Stored data
-*-

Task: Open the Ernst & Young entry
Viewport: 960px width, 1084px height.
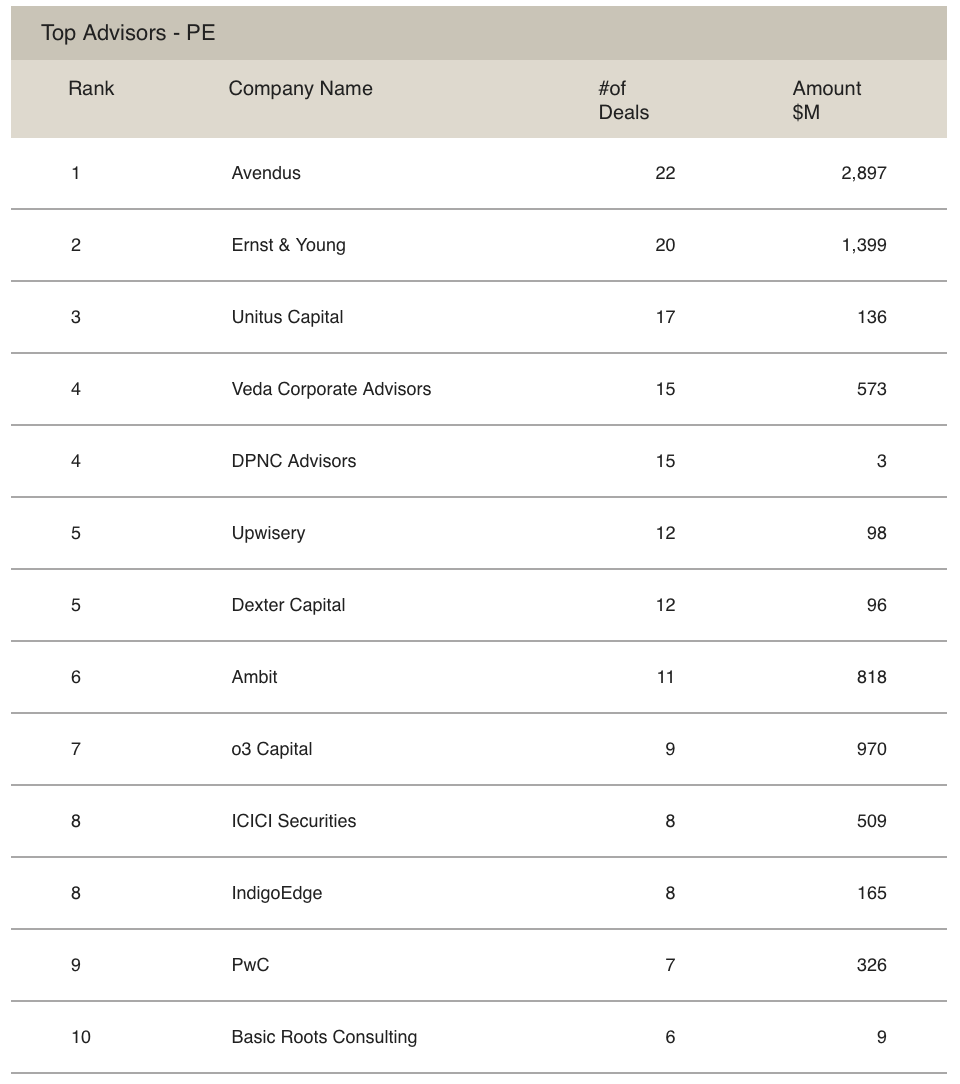Action: tap(288, 245)
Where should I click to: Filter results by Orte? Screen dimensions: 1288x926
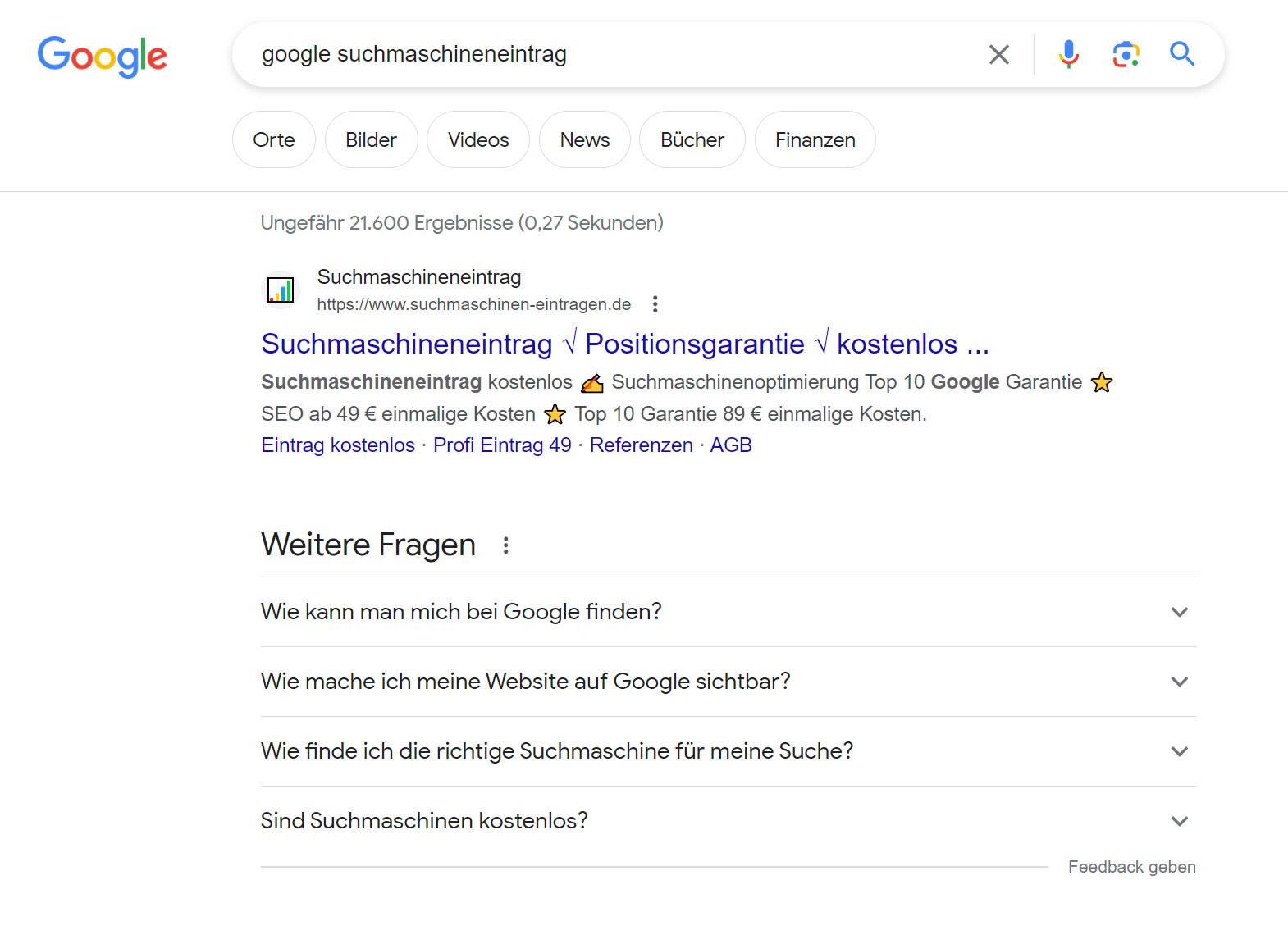point(274,140)
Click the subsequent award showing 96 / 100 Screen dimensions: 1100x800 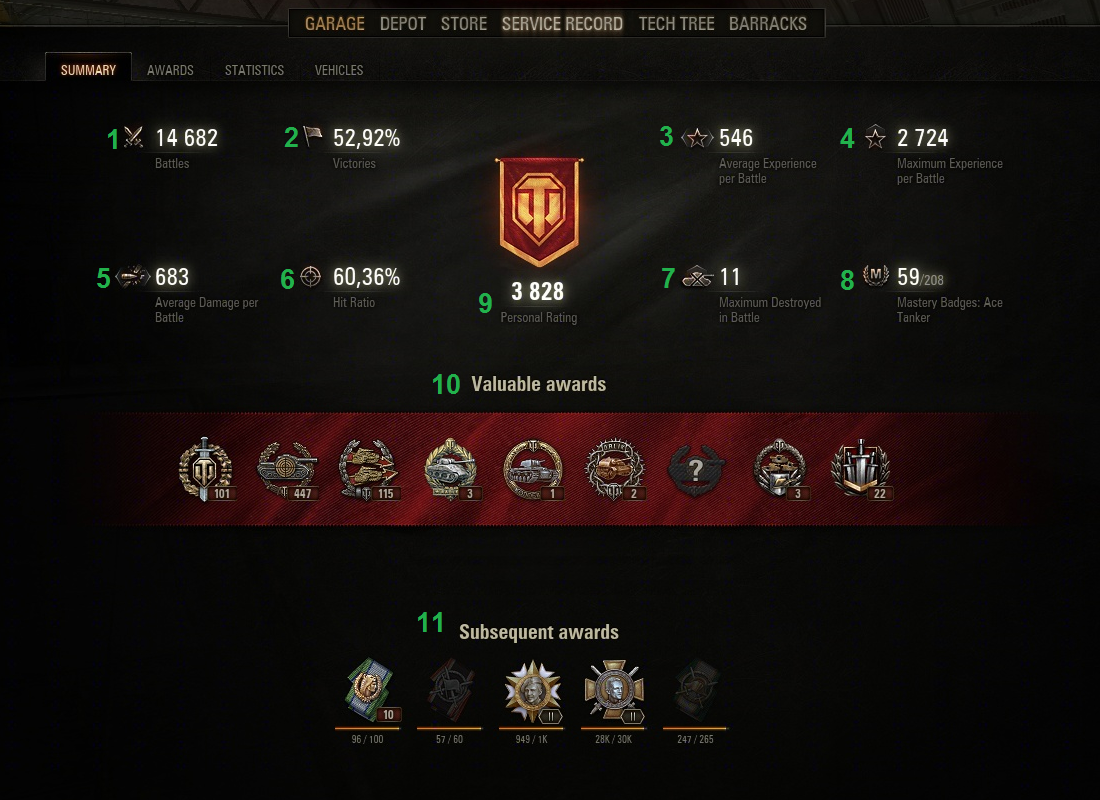click(x=370, y=691)
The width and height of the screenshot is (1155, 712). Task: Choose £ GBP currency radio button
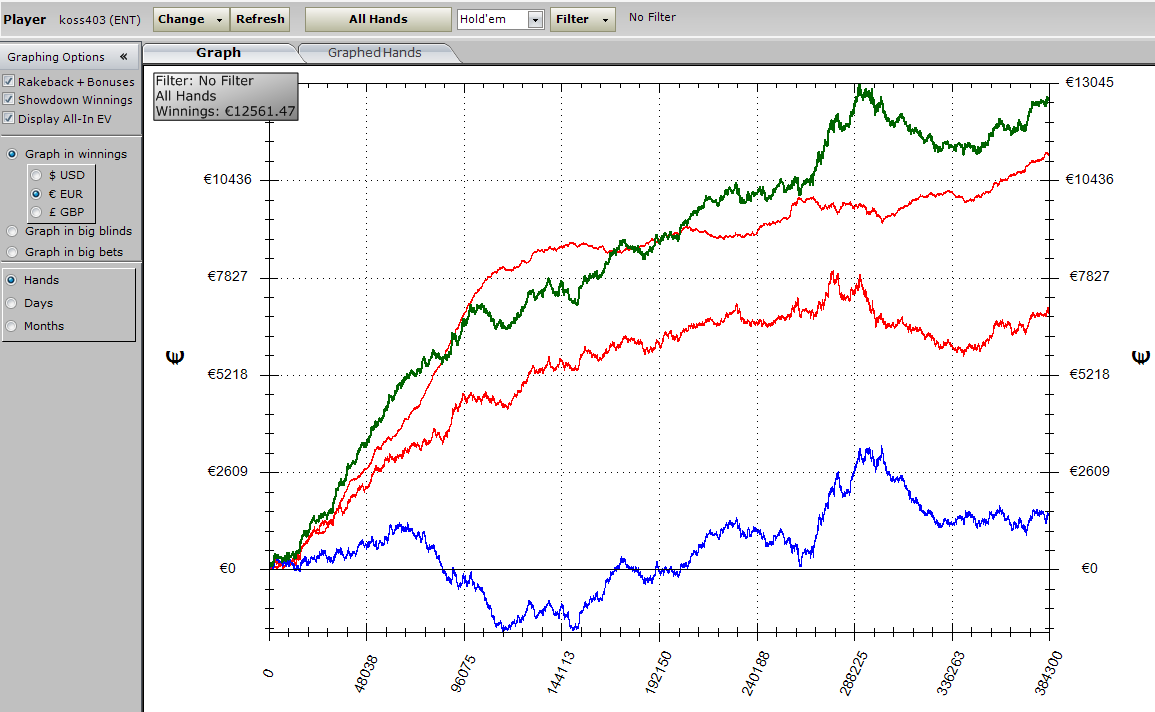tap(37, 212)
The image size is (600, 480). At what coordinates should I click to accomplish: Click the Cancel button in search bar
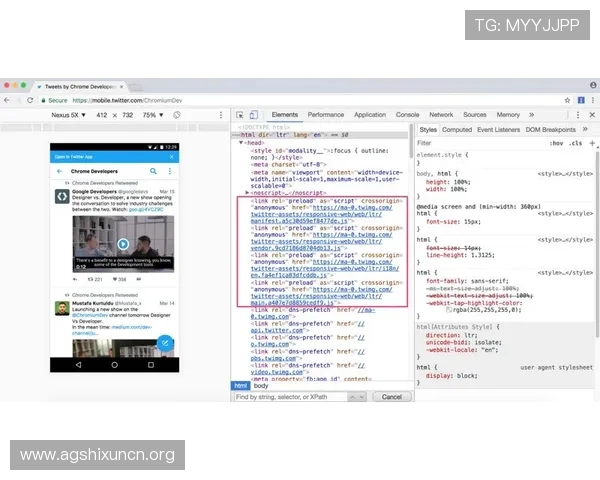click(x=391, y=397)
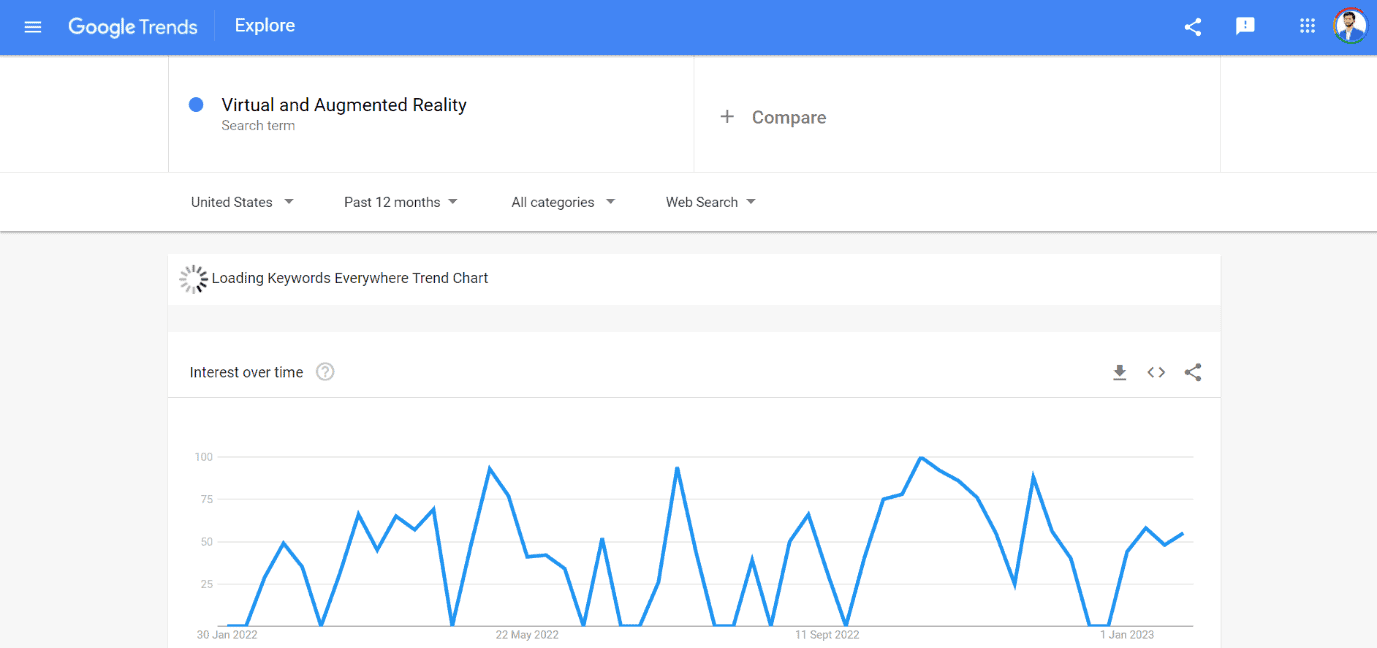
Task: Open embed code for the chart
Action: point(1156,372)
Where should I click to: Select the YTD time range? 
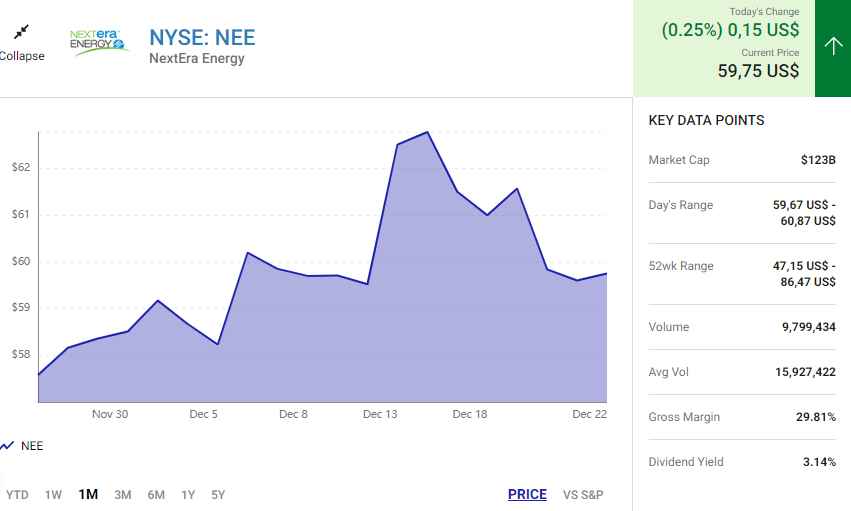click(17, 494)
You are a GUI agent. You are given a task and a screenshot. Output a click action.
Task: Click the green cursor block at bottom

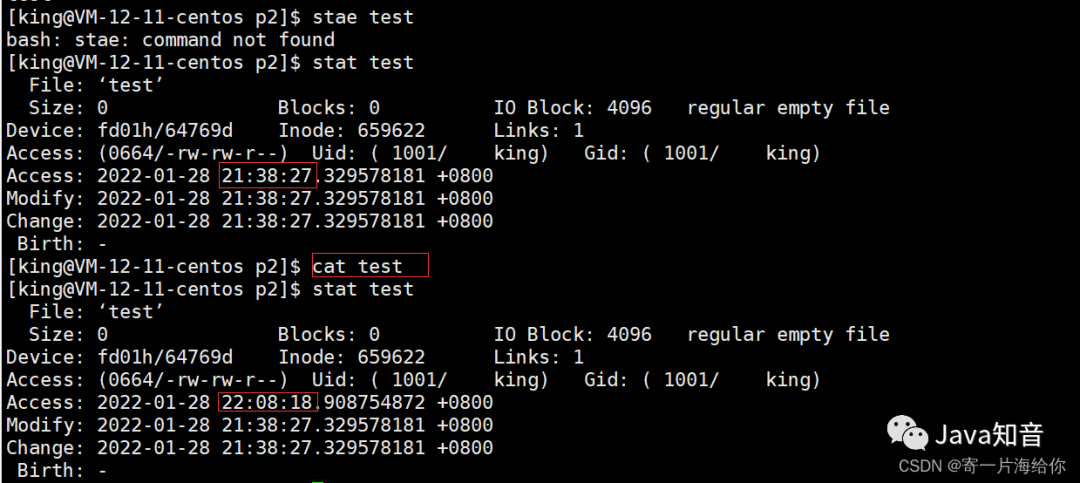click(317, 482)
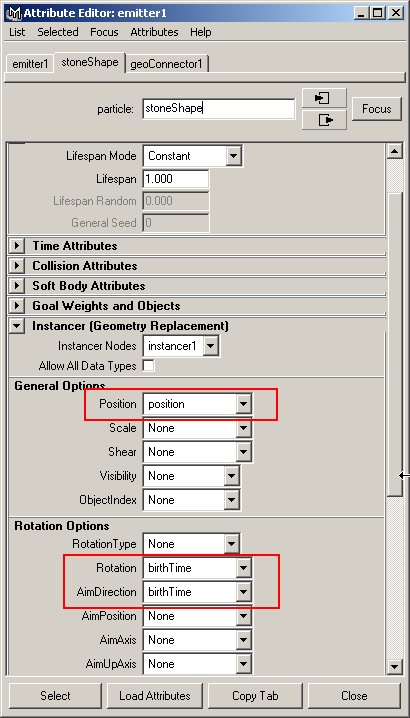Click the go to input connection icon
Image resolution: width=410 pixels, height=718 pixels.
pyautogui.click(x=324, y=98)
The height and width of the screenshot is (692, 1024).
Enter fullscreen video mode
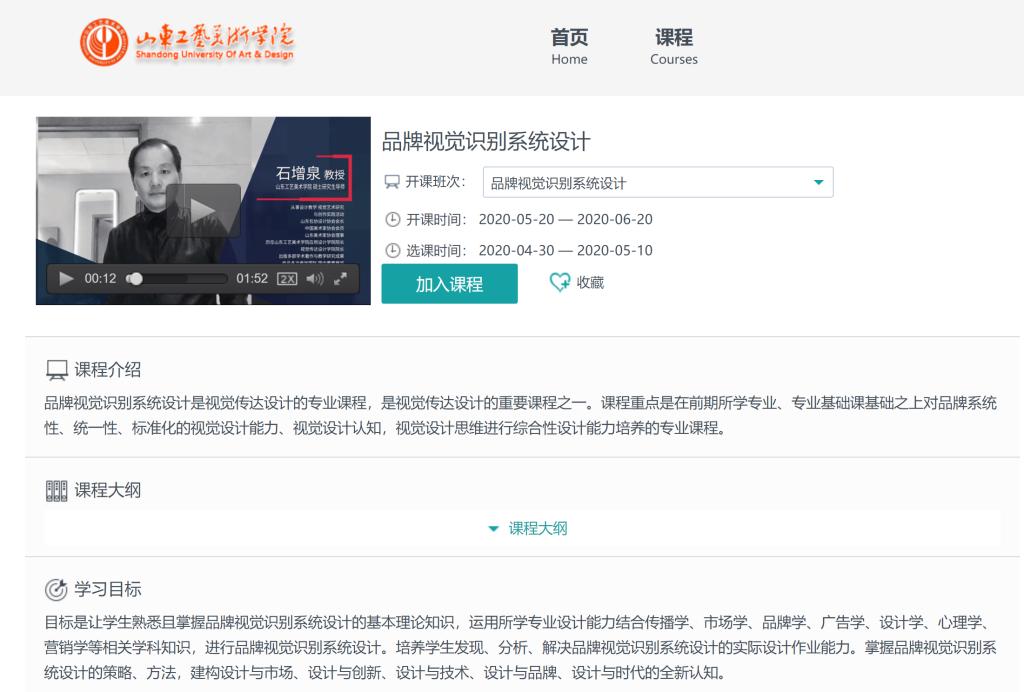coord(340,279)
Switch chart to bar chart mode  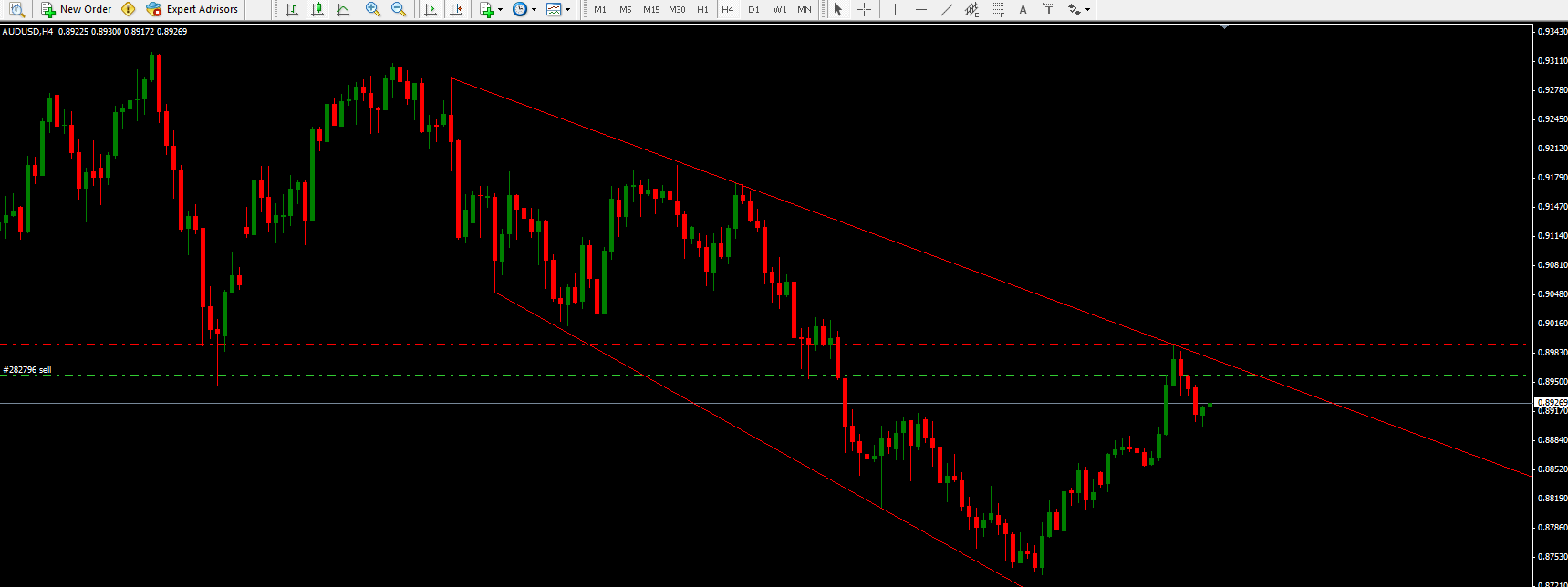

-*-

Please quote the records above exactly, beginning at the line that contains "Where should I click to: Select" and ending at their last line. Leave the pictures out.

Where should I click to: Select the YTD time range? 
click(17, 494)
You are a GUI agent. You are given a task and a screenshot. Output a click action.
Task: Click the green cursor block at bottom

click(317, 482)
Click the go to input connection icon
Image resolution: width=410 pixels, height=718 pixels.
pyautogui.click(x=324, y=98)
The height and width of the screenshot is (692, 1024).
Enter fullscreen video mode
coord(340,279)
Switch chart to bar chart mode  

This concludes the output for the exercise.